Reader question:
When they say so-and-so's “hard yards go unrewarded”, what does it mean?
My comments:
We're talking about an unlucky so-and-so here, aren't we? Unlucky because this someone works hard, putting in the hours, making every necessary effort, giving their all etc and so forth, but comes up empty handed.
They have made the effort and yet have nothing to show for it.
They simply failed, unable to get due recognition and/or monetary reward.
That happens.
I mean, if everyone's good honest effort is duly rewarded, as it should be, then we'd all be singing, as Louis Armstrong does: “What a wonderful world!”
We'd all be singing, as does Satchmo, “I'm a lucky so-and-so.”
Indeed, we'd be talking about a lucky so-and-so instead of an unfortunate one.
Seriously, though, if we were less narrow-minded than we are, we'd probably be able to see perhaps our unlucky so-and-so is not so unlucky after all.
I mean, what goes round comes round, one's effort will never go entirely unrewarded.
If we're narrow minded and short sighted, we perhaps see with quite a degree of certainty that our efforts are not rewarded in terms of money and fame, not as much as we want at any rate, but we must be or must have been rewarded in some other ways, less noticeable ways.
Take a marathon runner, for example. They do their training and run competitions year in and year out, but some of them never get anywhere in terms winning. They never win trophies and large checks. In this sense, they're failures. Their hard yards really do seem to go unrewarded.
But are we so sure?
For one thing, one study I read somewhere claims that as a group, marathon runners seldom develop cancer due to the great amount of sweat they produce on a daily basis. That has to be a benefit, right? That has to be a reward for their colossal physical effort, right?

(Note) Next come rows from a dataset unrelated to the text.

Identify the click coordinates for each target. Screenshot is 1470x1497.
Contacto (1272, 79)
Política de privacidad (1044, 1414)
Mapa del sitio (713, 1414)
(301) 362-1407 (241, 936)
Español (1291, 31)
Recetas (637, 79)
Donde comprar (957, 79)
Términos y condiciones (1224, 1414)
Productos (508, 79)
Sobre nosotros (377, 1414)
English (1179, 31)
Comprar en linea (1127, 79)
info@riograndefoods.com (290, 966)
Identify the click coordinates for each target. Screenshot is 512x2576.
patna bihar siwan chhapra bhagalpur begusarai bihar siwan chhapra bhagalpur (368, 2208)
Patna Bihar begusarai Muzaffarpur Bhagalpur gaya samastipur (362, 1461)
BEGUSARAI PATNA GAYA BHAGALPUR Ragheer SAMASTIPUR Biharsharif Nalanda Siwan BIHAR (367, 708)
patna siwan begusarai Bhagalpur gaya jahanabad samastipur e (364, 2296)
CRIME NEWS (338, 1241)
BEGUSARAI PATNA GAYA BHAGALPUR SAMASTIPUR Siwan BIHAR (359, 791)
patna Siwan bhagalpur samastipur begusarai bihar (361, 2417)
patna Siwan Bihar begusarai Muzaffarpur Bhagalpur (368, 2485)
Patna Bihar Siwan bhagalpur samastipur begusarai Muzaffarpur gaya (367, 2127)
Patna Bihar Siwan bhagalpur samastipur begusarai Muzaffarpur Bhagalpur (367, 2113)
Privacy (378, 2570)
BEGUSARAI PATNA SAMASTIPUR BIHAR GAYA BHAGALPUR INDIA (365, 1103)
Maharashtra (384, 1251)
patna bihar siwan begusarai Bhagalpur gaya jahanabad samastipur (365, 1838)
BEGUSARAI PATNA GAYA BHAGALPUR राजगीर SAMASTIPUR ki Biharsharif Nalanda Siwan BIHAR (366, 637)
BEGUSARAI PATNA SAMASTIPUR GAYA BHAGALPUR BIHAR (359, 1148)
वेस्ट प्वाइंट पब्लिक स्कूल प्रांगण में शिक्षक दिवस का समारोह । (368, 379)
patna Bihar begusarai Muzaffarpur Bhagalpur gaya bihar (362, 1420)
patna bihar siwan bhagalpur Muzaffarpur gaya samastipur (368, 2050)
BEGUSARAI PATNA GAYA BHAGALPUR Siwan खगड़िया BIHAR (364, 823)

Right, there are other benefits resulting from running a marathon, of course, but let's talk about “hard yards” a bit.
Yard, you see, is a unit of measurement of length. A yard is three feet equal to, approximately, 91.4 centimetres.
“Hard yards” refer to the distance a runner has to actually run in a particular race, “hard” signifying that sometimes a race, such as the marathon which is 42.195 kilometers (42.195 kilometres (or 26 miles and 385 yards), can be physically exhausting and mentally taxing.
It's all hard work, in other words.
Hence, when people metaphorically talk about running, making or putting in the hard yards, they mean simply that you have to make the necessary effort, no matter how exhausting or taxing the task is.
In terms of the marathon runner, the least they do is to cover the distance, all 26 miles and 385 yards of it. Without doing that, i.e. running the hard yards, they won't be even considered a marathon runner.
See?
All right, here are media examples of people doing the hard yards (whether they are directly rewarded or not is another matter):
1. How much does it cost to buy a McDonald's franchise? Less than you might think.
Twenty people a day contact McDonald's head office in Green Lane about buying a franchise. When the company announced its intention of opening 30 new restaurants by 2011, that figure rose to over one hundred a day. It shows the huge level of interest the company attracts - but how do you actually get chosen?
There are two things people don't understand about McDonald's: first, most of our franchisees have worked their way up from crew and second, you don't have to be a multi-millionaire before you can become a franchisee,' explains Mark Hawthorne, the managing director of McDonald's Restaurants in New Zealand. ‘We ask for a minimal fee - currently $75,000 - which in the context of a 20-year franchise agreement and the financials involved is quite minor. The company owns the land and the building, so the franchisee only has to be able to fund the equipment package. The cost of fitting out a new restaurant now is about $1.4 million, which means that ideally we are looking for people with equity from $500,000 to $2 million.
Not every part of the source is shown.